Independientemente de cuál sea la causa del daño cerebral adquirido, tras la lesión, el paciente puede experimentar
diferentes alteraciones, tanto en su conducta como en sus emociones, que le pueden convertir en una persona distinta.
Lesión cerebral y alteraciones del comportamiento
Beatriz Castaño
Médico especialista en Psiquiatría
Área Neuropsicosocial Institut Guttmann
En 1848 Phineas Gage, un obrero de ferrocarriles, sufrió un
accidente a consecuencia de una explosión. Una barra de metal
de 6 kg de peso, 1 m de largo y más de 3 cm de diámetro le
atravesó el cráneo por la mejilla izquierda y salió por la parte
superior tras pasar por la corteza cerebral. Al cabo de dos
meses, el paciente fue dado de alta por el médico considerando
que estaba del todo recuperado ya que no presentaba ninguna
alteración física ni del lenguaje.
Veinte años después, el doctor Harlow, que había tratado al paciente,
describió en una publicación médica: “El equilibrio o balance entre
su facultad intelectual y sus propensiones animales se destruyó, se
volvió irreverente, blasfemo, impaciente y obstinado”.
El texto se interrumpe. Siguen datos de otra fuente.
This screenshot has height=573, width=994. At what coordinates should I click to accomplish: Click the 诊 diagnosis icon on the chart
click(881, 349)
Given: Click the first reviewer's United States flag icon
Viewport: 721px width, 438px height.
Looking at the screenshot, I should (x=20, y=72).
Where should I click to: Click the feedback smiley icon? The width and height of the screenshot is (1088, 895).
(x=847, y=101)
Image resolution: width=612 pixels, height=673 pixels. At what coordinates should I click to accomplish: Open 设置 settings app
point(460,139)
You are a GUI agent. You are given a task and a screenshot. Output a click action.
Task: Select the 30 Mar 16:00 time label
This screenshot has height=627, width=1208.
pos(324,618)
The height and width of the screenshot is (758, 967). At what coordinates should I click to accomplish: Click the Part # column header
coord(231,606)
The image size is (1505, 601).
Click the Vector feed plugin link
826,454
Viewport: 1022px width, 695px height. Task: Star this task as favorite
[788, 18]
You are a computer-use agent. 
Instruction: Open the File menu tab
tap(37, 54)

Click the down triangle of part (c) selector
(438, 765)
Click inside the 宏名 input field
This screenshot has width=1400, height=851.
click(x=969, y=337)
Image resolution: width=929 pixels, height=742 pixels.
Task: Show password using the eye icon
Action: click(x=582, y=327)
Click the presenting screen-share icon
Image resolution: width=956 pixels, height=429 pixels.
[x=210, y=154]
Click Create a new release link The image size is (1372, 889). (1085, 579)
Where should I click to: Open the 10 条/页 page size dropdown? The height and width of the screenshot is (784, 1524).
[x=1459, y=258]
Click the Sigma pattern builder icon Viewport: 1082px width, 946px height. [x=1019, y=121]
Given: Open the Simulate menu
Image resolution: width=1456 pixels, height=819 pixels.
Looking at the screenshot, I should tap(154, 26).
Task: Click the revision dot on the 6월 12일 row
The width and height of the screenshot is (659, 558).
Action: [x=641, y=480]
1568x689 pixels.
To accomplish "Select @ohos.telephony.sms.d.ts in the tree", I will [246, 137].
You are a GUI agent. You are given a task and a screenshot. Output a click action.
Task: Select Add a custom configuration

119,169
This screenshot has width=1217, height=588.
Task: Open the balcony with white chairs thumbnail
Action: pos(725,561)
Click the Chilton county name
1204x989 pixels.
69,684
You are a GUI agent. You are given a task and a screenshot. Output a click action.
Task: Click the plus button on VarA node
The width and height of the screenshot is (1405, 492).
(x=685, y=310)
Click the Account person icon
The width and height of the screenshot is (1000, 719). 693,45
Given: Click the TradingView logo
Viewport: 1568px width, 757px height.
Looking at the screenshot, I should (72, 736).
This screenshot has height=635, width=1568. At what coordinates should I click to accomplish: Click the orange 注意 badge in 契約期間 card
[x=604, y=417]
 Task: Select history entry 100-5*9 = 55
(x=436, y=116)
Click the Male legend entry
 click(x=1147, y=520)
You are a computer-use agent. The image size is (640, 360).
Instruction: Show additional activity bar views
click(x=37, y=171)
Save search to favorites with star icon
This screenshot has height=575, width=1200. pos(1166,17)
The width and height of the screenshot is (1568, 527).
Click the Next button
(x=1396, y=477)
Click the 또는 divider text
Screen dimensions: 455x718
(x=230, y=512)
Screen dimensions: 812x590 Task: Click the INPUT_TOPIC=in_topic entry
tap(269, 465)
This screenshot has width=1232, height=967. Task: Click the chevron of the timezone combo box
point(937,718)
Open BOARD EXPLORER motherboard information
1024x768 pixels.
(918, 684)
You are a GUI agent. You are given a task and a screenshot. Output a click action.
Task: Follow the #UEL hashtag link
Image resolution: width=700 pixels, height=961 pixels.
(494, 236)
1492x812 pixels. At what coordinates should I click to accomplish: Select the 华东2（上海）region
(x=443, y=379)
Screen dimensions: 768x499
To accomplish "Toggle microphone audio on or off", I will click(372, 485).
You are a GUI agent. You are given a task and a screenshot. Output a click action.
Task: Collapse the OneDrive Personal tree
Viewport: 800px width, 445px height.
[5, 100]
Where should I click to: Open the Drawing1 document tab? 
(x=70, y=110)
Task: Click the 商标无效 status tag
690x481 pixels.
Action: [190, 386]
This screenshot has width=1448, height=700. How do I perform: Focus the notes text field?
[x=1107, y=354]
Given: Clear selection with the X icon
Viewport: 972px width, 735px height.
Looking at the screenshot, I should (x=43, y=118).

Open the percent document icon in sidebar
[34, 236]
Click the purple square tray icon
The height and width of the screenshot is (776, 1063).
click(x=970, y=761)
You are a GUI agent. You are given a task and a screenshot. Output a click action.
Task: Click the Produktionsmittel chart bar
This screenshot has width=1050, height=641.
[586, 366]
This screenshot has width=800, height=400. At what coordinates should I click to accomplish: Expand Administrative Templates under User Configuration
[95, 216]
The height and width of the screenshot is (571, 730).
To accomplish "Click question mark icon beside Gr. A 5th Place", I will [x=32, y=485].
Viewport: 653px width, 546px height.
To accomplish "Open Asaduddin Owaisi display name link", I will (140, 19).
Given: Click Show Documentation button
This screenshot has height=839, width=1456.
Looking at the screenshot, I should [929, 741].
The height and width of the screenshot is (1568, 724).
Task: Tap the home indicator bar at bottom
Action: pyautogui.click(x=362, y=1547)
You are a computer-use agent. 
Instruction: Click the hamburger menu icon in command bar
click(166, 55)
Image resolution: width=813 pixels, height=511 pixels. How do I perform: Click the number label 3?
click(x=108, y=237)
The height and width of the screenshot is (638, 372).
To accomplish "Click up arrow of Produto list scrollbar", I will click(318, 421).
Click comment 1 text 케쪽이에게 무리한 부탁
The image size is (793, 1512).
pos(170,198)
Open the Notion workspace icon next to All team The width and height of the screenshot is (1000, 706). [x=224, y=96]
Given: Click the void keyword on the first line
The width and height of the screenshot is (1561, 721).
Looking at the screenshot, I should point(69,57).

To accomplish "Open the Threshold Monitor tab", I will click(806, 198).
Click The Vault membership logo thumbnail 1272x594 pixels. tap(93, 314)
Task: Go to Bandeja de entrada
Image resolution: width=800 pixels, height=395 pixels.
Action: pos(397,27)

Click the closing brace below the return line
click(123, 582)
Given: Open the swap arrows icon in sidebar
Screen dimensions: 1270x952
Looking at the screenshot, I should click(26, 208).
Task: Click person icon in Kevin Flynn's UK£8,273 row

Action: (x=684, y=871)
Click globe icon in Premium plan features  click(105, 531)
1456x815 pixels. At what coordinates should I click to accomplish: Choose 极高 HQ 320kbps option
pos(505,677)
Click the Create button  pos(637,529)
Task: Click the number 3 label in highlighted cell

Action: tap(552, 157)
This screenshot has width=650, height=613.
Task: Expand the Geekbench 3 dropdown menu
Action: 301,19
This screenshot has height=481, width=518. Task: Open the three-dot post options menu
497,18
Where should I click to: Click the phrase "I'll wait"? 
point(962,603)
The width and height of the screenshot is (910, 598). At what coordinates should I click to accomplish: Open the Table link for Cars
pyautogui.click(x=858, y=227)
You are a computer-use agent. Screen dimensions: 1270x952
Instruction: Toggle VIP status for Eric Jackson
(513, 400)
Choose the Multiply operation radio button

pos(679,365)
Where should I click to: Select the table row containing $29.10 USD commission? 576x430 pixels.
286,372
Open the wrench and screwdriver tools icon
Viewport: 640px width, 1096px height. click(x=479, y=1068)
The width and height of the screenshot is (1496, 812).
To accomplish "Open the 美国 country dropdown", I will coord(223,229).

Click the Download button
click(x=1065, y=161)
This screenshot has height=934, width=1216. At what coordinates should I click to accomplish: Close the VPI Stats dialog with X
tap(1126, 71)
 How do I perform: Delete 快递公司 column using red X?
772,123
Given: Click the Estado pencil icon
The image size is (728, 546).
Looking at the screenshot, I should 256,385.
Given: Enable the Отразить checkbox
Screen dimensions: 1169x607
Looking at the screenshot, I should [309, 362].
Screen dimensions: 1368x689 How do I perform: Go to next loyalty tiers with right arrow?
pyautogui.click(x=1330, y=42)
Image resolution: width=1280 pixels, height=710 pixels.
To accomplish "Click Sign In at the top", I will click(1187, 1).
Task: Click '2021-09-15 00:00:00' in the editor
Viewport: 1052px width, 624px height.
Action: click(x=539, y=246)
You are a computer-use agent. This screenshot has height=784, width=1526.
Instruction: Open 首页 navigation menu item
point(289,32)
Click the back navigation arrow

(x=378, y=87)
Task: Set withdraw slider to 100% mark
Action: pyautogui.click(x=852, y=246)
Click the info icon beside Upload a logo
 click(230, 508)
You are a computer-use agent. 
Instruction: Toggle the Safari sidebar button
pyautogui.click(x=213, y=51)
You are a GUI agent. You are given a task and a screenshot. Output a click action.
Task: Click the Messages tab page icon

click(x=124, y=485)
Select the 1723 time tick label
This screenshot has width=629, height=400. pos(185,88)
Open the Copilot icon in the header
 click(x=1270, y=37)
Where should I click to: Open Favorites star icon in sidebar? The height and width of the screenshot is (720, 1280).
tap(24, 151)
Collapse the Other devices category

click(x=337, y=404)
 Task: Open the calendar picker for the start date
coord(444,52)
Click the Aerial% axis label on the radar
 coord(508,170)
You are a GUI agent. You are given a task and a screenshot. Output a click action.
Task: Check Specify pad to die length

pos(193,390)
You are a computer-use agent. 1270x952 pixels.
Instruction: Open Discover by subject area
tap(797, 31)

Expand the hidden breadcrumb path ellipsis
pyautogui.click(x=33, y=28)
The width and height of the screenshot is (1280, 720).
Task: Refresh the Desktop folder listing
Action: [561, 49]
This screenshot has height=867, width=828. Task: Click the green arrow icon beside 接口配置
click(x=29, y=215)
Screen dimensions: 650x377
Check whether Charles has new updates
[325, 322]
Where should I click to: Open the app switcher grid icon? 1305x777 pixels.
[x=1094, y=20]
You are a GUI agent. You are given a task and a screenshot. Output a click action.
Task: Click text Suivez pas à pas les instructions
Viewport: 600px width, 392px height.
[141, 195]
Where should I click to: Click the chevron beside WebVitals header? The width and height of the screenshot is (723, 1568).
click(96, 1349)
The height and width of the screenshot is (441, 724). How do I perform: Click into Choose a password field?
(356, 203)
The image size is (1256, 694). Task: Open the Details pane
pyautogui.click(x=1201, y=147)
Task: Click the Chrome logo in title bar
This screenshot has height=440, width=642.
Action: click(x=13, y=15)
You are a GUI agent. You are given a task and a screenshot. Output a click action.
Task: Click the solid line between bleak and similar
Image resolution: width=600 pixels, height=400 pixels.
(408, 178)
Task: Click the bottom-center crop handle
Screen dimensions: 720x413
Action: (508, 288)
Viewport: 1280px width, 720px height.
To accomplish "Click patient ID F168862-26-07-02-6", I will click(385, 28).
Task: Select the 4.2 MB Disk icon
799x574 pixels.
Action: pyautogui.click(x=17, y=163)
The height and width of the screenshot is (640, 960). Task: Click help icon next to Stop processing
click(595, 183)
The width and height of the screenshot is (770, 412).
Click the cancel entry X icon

A raíz del accidente, Phineas perdió su trabajo y nunca más fue
capaz de mantener uno por mucho tiempo, pues los abandonaba
o le echaban por sus continuas riñas con los compañeros. Su
matrimonio terminó, ya que su esposa consideraba que no era
el mismo de antes y se había convertido en un hombre agresivo.
Tras trabajar en varias granjas, Phineas fue exhibido en el circo,
en el que enseñaba orgulloso su herida y la barra de hierro que
la provocó. Murió hacia los 38 años debido a crisis epilépticas.
Actualmente se conservan tanto su cráneo como la barra de hierro
en el museo de la universidad de Harvard, puesto que fue uno de
los primeros casos descritos en la historia de la medicina donde
se puso en evidencia la relación entre una lesión del cerebro y
cambios en el comportamiento.
En nuestros días la historia de Phineas se sigue repitiendo con di-
ferentes nombres y mecanismos de lesión: caídas desde andamios,
atropellos, accidentes de coche o moto, entre otros. Aunque han
pasado 162 años y ha habido un gran desarrollo en la medicina,
desafortunadamente, todavía las secuelas del comportamiento
pueden no ser adecuadamente diagnosticadas o tratadas, dejando
al individuo que las sufre y a sus familiares en una situación de
sobrecarga emocional crónica y deterioro en la calidad de vida.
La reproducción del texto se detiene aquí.